Gauge fields and quantum theory

Abstract

This thesis investigates the problems within quantum mechanics for the Bohm model caused by Lorentz invariance and the existence of photons. A model describing the electromagnetic interactions of fermions is produced which does not use photons and avoids these problems. It is then shown how these techniques can be extended to linearised gravitational interactions. Finally semi-classical gravity and the possibility of gravitationally induced collapse are considered. In the first part of the thesis two modifications to the Bohm model are proposed. One takes account of Lorentz invariance, and the other is capable of describing photons. The main part of the thesis is devoted to describing interactions in a way which does not need extra gauge particles, and so is in the same spirit as the Bohm model. Electromagnetic interactions are formed using a 4-potential operator which is calculated directly, without imposing commutation relations on the 4-potential. This leads to an expression for the 4-potential in terms of the Dirac field, and results in there being no photon states. There are various ways of constructing the theory and the scattering matrix of standard QED is compared to the scattering matrix of the version which appears to be most similar. Considering only the matrix elements between fermion states, they are found to be in agreement at the order e(^2), but disagree at the order e(^4).
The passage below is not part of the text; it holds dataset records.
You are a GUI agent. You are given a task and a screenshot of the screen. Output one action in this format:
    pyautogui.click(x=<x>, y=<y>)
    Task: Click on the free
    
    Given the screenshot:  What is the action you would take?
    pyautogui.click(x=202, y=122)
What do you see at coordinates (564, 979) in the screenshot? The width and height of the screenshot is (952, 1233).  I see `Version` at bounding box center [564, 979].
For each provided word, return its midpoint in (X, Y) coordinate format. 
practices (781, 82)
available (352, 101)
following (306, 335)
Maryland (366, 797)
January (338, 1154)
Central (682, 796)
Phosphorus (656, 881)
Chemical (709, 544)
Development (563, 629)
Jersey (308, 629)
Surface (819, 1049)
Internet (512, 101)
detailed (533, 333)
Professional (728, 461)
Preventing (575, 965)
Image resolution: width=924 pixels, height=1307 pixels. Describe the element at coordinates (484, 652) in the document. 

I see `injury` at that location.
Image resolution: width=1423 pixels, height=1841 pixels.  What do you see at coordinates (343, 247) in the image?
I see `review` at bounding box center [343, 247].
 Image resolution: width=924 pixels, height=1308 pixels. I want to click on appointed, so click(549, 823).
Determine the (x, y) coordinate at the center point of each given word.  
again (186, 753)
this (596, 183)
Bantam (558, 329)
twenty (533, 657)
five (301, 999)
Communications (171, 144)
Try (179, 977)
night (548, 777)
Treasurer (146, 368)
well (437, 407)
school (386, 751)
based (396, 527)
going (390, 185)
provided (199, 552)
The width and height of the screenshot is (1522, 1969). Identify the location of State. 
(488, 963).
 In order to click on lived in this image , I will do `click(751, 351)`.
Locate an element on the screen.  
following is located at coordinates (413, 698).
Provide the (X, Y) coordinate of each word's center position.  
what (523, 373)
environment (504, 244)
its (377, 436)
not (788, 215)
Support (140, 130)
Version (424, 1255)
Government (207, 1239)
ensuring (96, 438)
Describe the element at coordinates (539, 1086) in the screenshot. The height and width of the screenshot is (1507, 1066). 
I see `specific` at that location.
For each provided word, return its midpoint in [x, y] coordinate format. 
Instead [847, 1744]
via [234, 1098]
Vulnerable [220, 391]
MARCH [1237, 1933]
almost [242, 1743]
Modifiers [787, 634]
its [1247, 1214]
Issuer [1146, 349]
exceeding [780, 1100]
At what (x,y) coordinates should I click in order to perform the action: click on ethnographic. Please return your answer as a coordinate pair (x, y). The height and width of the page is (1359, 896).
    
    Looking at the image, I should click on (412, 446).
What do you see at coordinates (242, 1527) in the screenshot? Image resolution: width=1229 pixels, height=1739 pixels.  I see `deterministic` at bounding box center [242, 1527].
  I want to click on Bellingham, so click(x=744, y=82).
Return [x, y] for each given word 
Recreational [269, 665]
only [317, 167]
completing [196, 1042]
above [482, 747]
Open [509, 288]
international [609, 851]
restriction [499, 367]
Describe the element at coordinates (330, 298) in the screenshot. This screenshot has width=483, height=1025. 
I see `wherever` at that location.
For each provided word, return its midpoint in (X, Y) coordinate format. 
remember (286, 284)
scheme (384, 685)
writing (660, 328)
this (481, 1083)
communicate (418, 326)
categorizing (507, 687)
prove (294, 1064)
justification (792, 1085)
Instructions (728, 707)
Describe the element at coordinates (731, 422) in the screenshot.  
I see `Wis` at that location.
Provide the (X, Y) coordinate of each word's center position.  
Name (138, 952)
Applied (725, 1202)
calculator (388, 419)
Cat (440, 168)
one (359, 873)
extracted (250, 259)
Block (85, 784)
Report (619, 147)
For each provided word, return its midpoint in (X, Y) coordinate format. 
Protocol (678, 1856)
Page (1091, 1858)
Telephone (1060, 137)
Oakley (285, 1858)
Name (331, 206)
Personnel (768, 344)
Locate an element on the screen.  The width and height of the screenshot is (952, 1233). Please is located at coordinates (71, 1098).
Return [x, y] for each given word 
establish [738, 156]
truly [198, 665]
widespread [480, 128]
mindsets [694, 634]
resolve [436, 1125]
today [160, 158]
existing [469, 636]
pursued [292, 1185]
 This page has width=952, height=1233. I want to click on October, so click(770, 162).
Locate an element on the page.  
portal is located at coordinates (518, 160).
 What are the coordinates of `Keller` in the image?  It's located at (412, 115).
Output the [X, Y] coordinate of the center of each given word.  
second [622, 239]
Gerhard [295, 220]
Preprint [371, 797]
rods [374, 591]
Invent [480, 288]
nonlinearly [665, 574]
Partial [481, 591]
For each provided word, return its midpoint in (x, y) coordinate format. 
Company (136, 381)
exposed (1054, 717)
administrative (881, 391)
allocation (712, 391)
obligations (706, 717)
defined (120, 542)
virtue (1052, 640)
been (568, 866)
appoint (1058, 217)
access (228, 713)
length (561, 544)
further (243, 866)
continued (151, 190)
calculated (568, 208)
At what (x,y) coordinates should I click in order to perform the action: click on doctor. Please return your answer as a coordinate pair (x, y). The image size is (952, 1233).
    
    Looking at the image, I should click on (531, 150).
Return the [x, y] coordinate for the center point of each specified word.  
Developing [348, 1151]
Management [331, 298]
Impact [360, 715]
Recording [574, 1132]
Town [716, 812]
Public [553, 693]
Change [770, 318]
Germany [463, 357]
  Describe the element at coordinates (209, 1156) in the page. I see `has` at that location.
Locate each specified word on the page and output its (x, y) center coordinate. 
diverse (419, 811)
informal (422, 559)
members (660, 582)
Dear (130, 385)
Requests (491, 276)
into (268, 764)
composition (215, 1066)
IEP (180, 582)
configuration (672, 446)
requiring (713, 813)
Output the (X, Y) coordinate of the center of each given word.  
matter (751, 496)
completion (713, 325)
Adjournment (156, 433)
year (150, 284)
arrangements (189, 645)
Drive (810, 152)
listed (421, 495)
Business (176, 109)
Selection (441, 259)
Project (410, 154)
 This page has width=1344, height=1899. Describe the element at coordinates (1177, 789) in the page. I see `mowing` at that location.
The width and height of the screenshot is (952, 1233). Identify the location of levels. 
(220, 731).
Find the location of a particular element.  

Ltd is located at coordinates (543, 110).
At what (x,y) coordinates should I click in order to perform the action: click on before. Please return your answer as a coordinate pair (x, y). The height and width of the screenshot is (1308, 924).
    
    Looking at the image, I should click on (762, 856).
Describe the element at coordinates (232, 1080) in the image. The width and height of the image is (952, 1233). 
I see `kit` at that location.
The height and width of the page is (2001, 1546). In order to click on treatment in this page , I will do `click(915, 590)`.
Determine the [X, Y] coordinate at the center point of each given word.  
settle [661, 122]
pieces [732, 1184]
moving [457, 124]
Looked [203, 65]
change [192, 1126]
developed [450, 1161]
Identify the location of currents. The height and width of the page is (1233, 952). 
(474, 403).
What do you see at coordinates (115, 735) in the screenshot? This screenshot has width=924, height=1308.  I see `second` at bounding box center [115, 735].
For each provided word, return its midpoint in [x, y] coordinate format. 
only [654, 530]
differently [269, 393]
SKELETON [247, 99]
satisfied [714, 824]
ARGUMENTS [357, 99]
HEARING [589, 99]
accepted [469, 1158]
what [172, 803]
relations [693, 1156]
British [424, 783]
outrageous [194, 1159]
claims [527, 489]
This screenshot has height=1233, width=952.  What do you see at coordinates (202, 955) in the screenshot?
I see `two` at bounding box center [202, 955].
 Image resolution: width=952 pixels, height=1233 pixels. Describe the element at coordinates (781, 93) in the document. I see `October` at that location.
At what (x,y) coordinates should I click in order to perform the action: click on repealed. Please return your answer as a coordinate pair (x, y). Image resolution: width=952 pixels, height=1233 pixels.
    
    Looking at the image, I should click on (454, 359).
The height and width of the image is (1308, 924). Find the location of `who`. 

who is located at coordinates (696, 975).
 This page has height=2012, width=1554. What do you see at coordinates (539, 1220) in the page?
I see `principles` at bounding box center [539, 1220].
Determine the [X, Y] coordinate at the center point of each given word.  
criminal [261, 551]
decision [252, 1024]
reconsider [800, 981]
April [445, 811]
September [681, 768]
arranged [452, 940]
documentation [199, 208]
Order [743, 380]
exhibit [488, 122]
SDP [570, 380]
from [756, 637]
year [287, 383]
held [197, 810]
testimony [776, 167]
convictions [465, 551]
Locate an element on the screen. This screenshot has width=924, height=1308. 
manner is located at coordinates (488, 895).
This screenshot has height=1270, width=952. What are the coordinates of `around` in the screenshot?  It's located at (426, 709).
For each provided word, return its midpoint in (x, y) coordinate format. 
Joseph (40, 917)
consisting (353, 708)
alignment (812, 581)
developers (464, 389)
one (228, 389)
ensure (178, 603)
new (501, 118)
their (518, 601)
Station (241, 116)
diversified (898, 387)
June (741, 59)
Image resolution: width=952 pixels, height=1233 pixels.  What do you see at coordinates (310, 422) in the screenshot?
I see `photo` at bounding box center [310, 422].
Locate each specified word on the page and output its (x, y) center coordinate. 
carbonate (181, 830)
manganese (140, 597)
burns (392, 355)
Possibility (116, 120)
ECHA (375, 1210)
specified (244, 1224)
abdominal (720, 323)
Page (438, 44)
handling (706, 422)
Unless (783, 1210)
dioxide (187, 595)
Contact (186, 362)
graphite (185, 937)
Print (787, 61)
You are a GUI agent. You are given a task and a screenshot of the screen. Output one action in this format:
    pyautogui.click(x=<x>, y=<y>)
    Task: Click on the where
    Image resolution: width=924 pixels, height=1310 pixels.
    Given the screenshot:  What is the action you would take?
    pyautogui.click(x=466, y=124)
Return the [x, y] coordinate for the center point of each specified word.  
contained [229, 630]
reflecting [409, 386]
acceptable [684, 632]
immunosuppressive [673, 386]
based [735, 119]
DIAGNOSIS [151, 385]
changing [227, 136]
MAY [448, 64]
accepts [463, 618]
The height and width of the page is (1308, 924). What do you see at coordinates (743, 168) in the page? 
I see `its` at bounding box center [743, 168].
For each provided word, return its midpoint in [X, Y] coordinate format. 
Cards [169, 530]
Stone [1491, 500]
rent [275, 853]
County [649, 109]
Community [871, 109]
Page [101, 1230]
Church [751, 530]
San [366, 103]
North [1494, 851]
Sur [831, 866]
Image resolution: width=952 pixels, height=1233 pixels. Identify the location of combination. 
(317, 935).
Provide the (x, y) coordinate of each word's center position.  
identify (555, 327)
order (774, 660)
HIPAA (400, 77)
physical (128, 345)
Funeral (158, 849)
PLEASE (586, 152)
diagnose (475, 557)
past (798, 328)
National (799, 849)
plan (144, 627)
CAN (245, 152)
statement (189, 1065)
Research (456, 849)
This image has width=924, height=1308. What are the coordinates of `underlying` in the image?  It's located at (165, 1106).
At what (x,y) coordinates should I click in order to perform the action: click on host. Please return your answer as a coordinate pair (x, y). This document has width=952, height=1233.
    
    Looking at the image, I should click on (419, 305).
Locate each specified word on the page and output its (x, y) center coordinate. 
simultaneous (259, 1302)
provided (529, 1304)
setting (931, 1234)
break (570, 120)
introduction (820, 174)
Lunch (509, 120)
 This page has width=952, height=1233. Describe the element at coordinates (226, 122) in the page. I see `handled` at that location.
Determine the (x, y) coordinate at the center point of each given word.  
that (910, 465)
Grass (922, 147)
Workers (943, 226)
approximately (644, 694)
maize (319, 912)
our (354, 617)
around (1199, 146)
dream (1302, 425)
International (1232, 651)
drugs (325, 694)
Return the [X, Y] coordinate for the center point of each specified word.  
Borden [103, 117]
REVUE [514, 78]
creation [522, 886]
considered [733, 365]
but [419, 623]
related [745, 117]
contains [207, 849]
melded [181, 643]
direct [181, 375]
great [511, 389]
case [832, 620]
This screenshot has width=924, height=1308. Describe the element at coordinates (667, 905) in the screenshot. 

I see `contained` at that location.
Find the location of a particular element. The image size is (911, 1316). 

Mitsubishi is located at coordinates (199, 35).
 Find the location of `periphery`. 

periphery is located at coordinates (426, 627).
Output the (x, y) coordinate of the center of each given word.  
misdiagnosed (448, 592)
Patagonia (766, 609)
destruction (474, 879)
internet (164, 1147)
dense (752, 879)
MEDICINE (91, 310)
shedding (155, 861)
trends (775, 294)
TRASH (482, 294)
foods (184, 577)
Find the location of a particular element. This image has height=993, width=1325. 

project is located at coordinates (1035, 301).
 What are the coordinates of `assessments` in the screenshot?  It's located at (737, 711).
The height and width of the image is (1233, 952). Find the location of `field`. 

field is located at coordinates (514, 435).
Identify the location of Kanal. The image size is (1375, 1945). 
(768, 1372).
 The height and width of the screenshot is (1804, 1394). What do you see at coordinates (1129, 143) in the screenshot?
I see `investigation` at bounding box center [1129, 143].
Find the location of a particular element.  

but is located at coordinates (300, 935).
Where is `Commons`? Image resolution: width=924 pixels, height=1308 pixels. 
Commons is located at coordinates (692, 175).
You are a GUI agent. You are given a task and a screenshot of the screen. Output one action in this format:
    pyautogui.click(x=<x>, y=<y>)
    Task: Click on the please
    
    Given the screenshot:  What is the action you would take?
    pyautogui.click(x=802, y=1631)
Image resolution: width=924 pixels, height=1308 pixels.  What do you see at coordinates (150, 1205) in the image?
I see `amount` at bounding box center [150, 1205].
It follows that this model, which otherwise appears to be a self consistent theory of QED, cannot agree with experiment. The same techniques can be used to quantise General Relativity when it is linearised about the Minkowski metric. The metric operator is calculated in terms of the Dirac field. The interaction is similar to that of electrodynamics, being of order 4 in the Dirac field. Finally issues relating to gravitational collapse are discussed.